The first matter which needs to be identified is who the deceased left as his or her next of kin and how are they entitled to share in the residuary estate of the intestate.

Tasmania

Intestacy Act 2010 (Tas) became effective as of 1 January 2011 cancelling previous law contained in Part V of Administration and Probate Act 1935 (Tas).

The first matter which needs to be identified is who the deceased left a spouse, left issue, or left next of kin and how are they entitled to share in the residuary estate of the intestate.

Australian Capital Territory

The first matter which needs to be identified is who the deceased left. Namely a spouse (in the ACT referred to as a “partner”), issue, or next of kin and how are they entitled to share in the residuary estate of the intestate.

Who is a spouse/partner?
New South Wales

The effect of the definitions in ss 104 and 105 of the Succession Act 2006 (NSW) is to include as a ‘spouse’:

  • a person who was married to the intestate immediately before death;

  • a person who was in a registered relationship with the intestate within the meaning of the Relationships Register Act 2010 (NSW) immediately before death; or

  • a person living in a de facto relationship with the deceased immediately before death and the relationship has been in existence for a continuous period of two years or has resulted in the birth of a child.

A ‘de facto relationship’ is defined in s 21C of the Interpretation Act 1987 (NSW) and includes both opposite sex and same sex partners.

Victoria

A spouse is the person who was legally married to the deceased as at the date of death.

A domestic partner (either registered or unregistered) is a person defined under the Administration and Pro-bate Act 1958 (Vic) to have been the domestic partner of the deceased as at the date of his/her death.

Queensland

A spouse is the person’s:

  • husband or wife;

  • de facto partner, as defined in s 32DA Acts Interpretation Act 1954 (Qld); or

  • civil partner, as defined in s 36 Acts Interpretation Act 1954 (Qld).

Western Australia

"Spouse" is not defined in the Administration Act 1903 , (WA) notwithstanding it is the legislation governing intestacy.

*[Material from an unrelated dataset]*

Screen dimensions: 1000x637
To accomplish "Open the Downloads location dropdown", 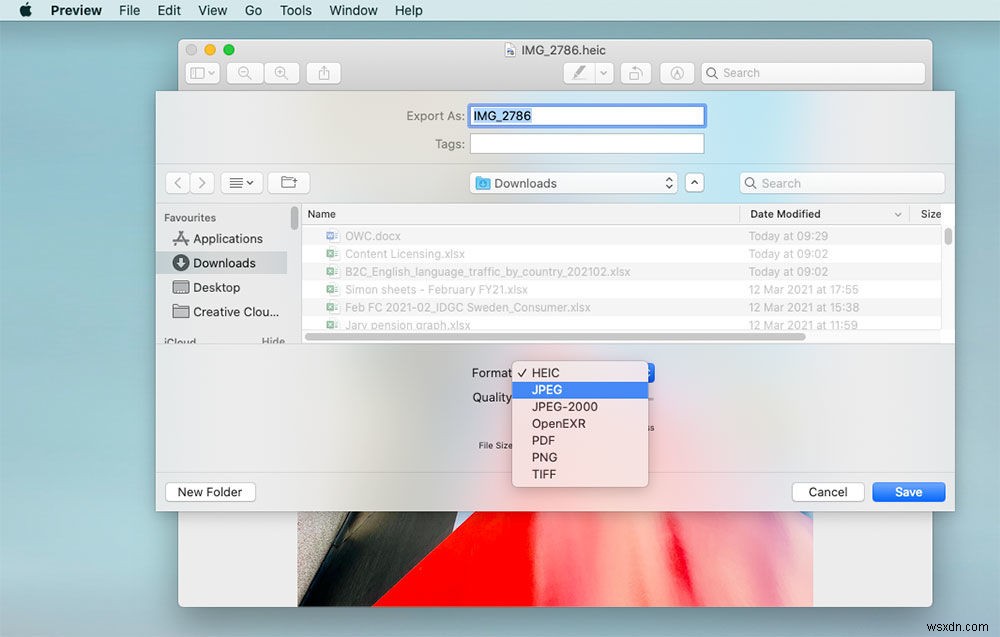I will (573, 182).
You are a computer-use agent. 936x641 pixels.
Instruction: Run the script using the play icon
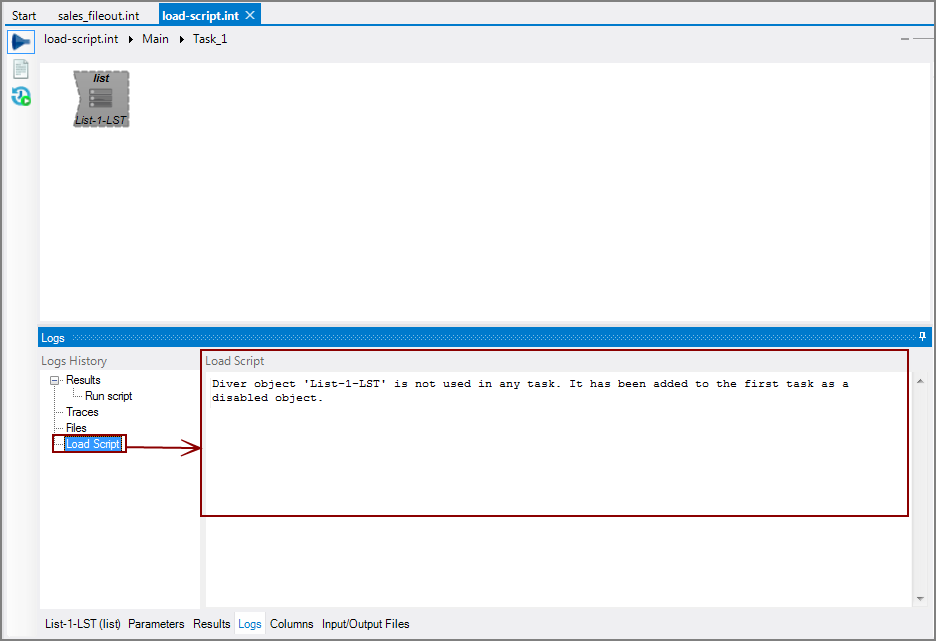(x=20, y=40)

Similarly, de facto spouse and de facto partner is not defined in the Act either. However, there are parameters for determining a spouse or de facto partner.

South Australia

A spouse is the person who was legally married to the deceased as at the date of death.

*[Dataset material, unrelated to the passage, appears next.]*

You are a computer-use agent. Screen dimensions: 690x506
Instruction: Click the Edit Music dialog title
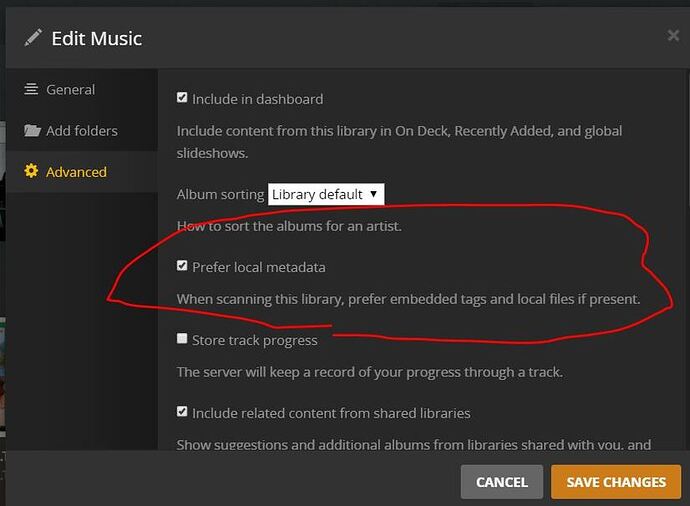[x=96, y=39]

A domestic partner is a person declared under the Family Relationships Act 1975 (SA) to have been the domestic partner of the deceased as at the date of his/her death or a person who was in a registered relationship with the deceased as at the date of his/her death.

Tasmania

Spouse” is defined at s 6 of the Intestacy Act 2010 (Tas).

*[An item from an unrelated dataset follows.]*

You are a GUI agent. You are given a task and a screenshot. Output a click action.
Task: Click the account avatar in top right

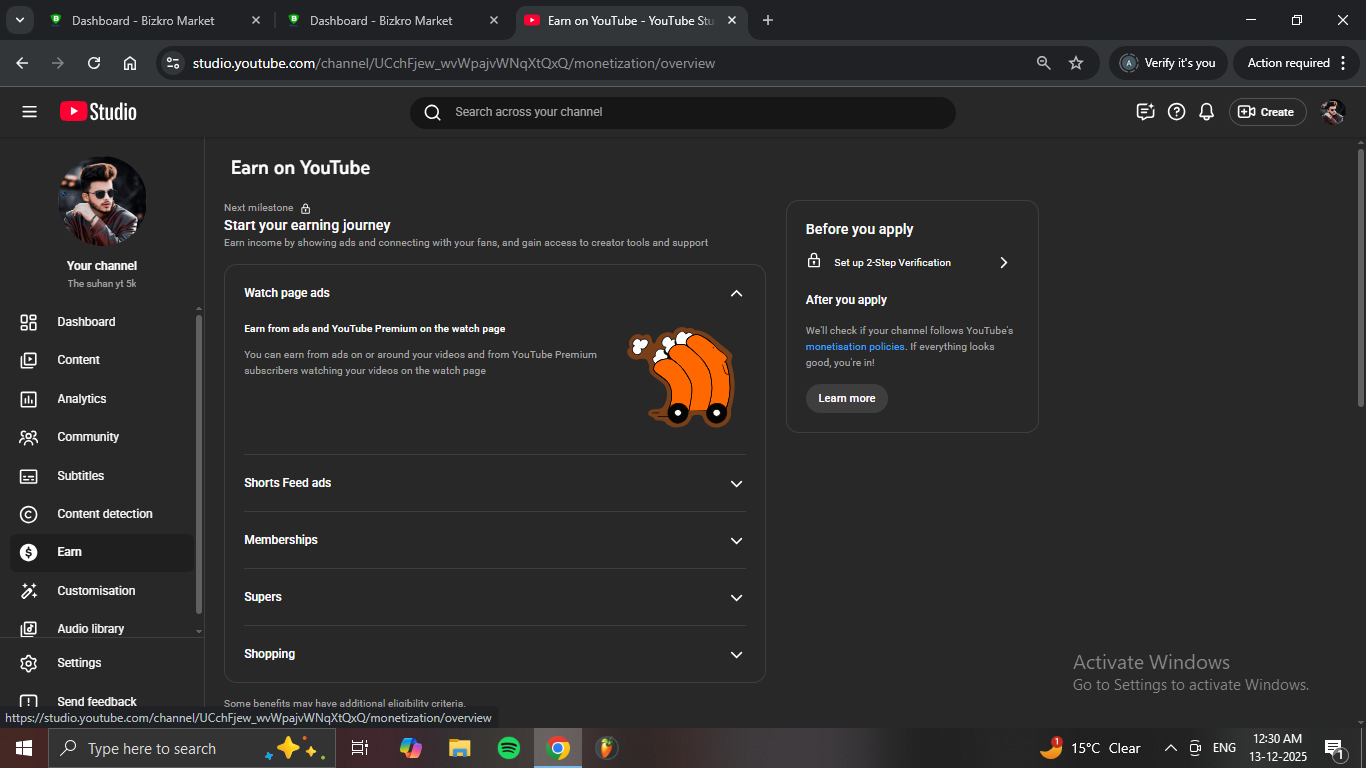tap(1332, 112)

Australian Capital Territory

The effect of the definitions in s 44 of the Probate and Administration Act 1929 (ACT) is to include as a ‘Partner’:

  • a person who was married to the intestate immediately before death;

  • a person who was in a relationship with the intestate within the meaning of the Civil Union Act 2012 (ACT) immediately before death; or

  • a person who was the intestate's domestic partner immediately before death and the relationship has been in existence for a continuous period of two years or has resulted in the birth of a child who was under 18 years when the intestate died.

A 'domestic partner de facto relationship' is defined in s 169 of the Legislation Act 2001 (ACT) and includes both opposite sex and same sex partners.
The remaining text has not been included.